PROMPT — Transcribe the weight-loss testimonial about Randall below word for word, from start to finish.

ARTICLE —
I met Randall at his all time high of 340lbs. We became friends instantly and since then have had a very unique bond. I was able to watch, guide, help, support, and push Randall to regain his lean body. Seeing the ups and downs physically, the highs and the lows emotionally, and the peaks and pitfalls mentally helped shape the coach I am today. Before I met Randall I thought I had it all figured out. But he showed me how much I didn't know and since then has pushed me to new heights. He lost a 100lbs out of the deal but I gained an intense fire to learn more, read more, and write more.

HOW HAS YOUR WEIGHT LOSS JOURNEY AFFECTED YOU? "I never knew how much my weight was affecting me until I embarked on the journey of losing it once and for all. One thing I know for certain is my sleep patterns were about as inconsistent as the Dallas Cowboys. I snored so loud that it would wake my wife up. I remember gasping for air in the middle of the night because it was so hard to breath. This would affect me the next day because my energy levels would be terrible. The guy in the picture just survived the day. I would be so tired during the day that I would often times fall asleep at the wheel. I would catch my mind wondering during meetings as if I had transcended myself somewhere else while an important conversation was happening. I couldn't even stay focused on simple task at home. Things had gotten so bad that my endurance to even be intimate with my wife became a challenge. Nobody has time for that."

COLLECTED DATA —
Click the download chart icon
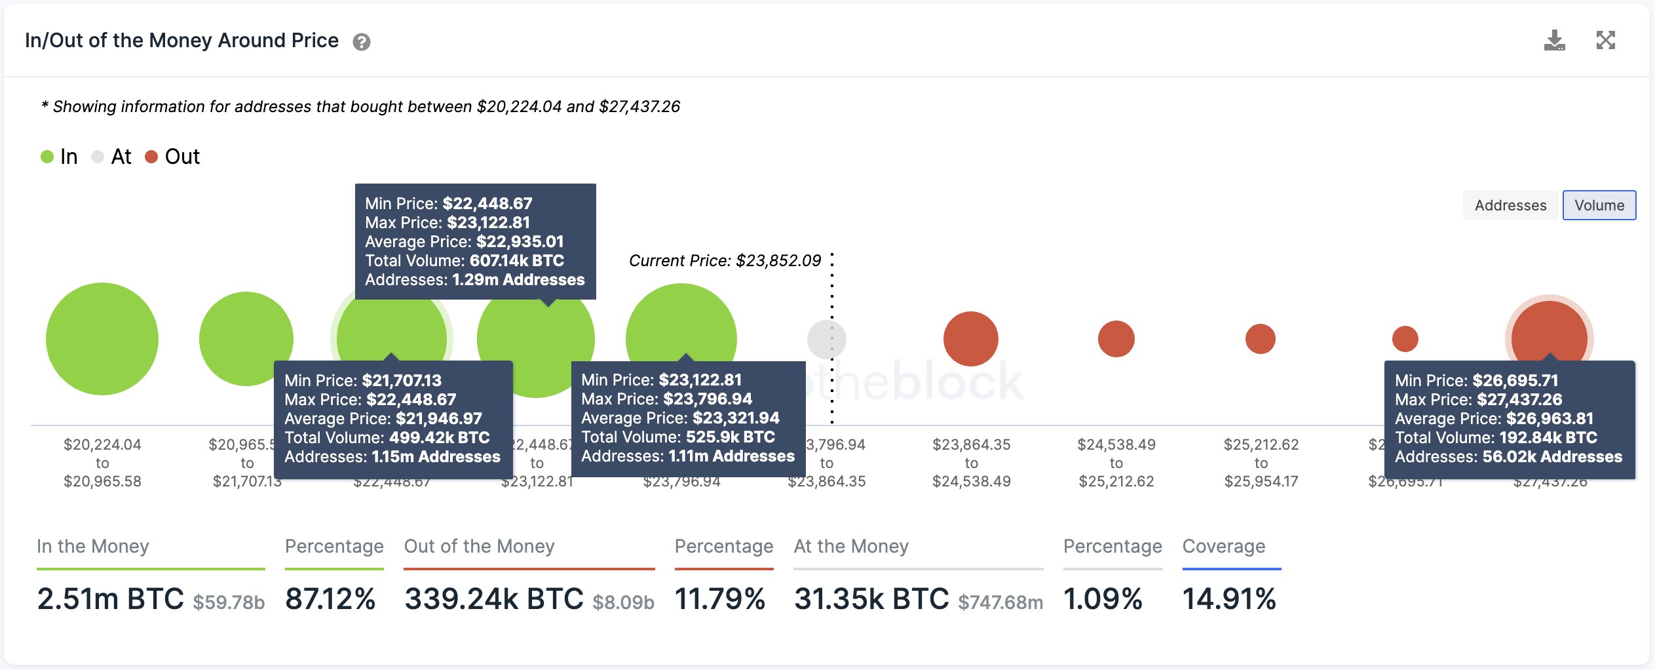Screen dimensions: 1655x670 click(1554, 41)
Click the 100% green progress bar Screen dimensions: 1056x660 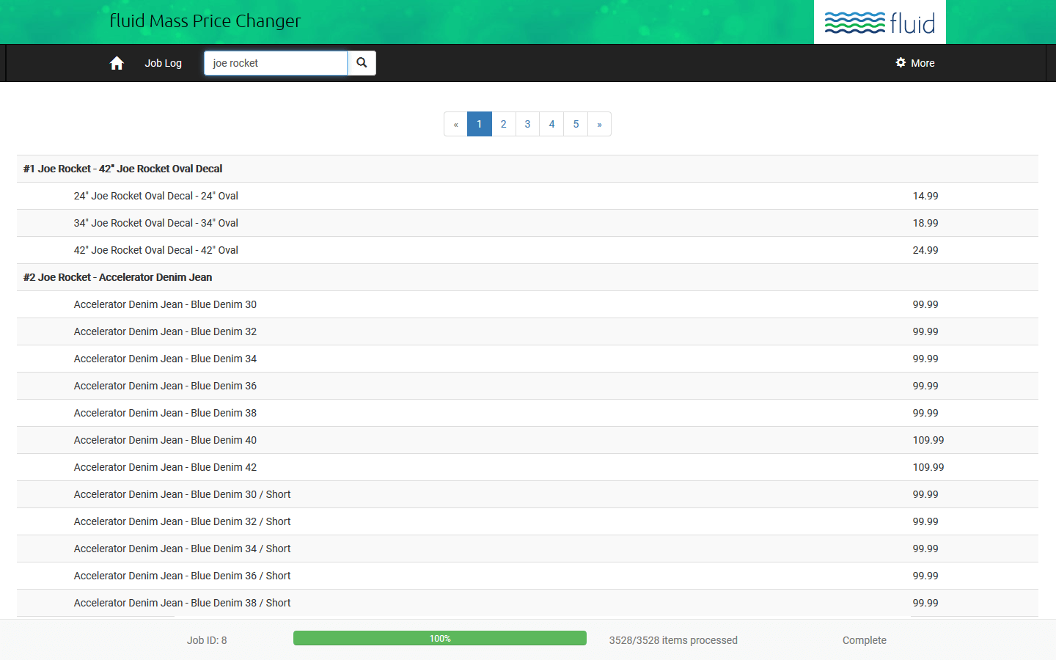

THE RESPONSE —
I met Randall at his all time high of 340lbs. We became friends instantly and since then have had a very unique bond. I was able to watch, guide, help, support, and push Randall to regain his lean body. Seeing the ups and downs physically, the highs and the lows emotionally, and the peaks and pitfalls mentally helped shape the coach I am today. Before I met Randall I thought I had it all figured out. But he showed me how much I didn't know and since then has pushed me to new heights. He lost a 100lbs out of the deal but I gained an intense fire to learn more, read more, and write more.

HOW HAS YOUR WEIGHT LOSS JOURNEY AFFECTED YOU? "I never knew how much my weight was affecting me until I embarked on the journey of losing it once and for all. One thing I know for certain is my sleep patterns were about as inconsistent as the Dallas Cowboys. I snored so loud that it would wake my wife up. I remember gasping for air in the middle of the night because it was so hard to breath. This would affect me the next day because my energy levels would be terrible. The guy in the picture just survived the day. I would be so tired during the day that I would often times fall asleep at the wheel. I would catch my mind wondering during meetings as if I had transcended myself somewhere else while an important conversation was happening. I couldn't even stay focused on simple task at home. Things had gotten so bad that my endurance to even be intimate with my wife became a challenge. Nobody has time for that."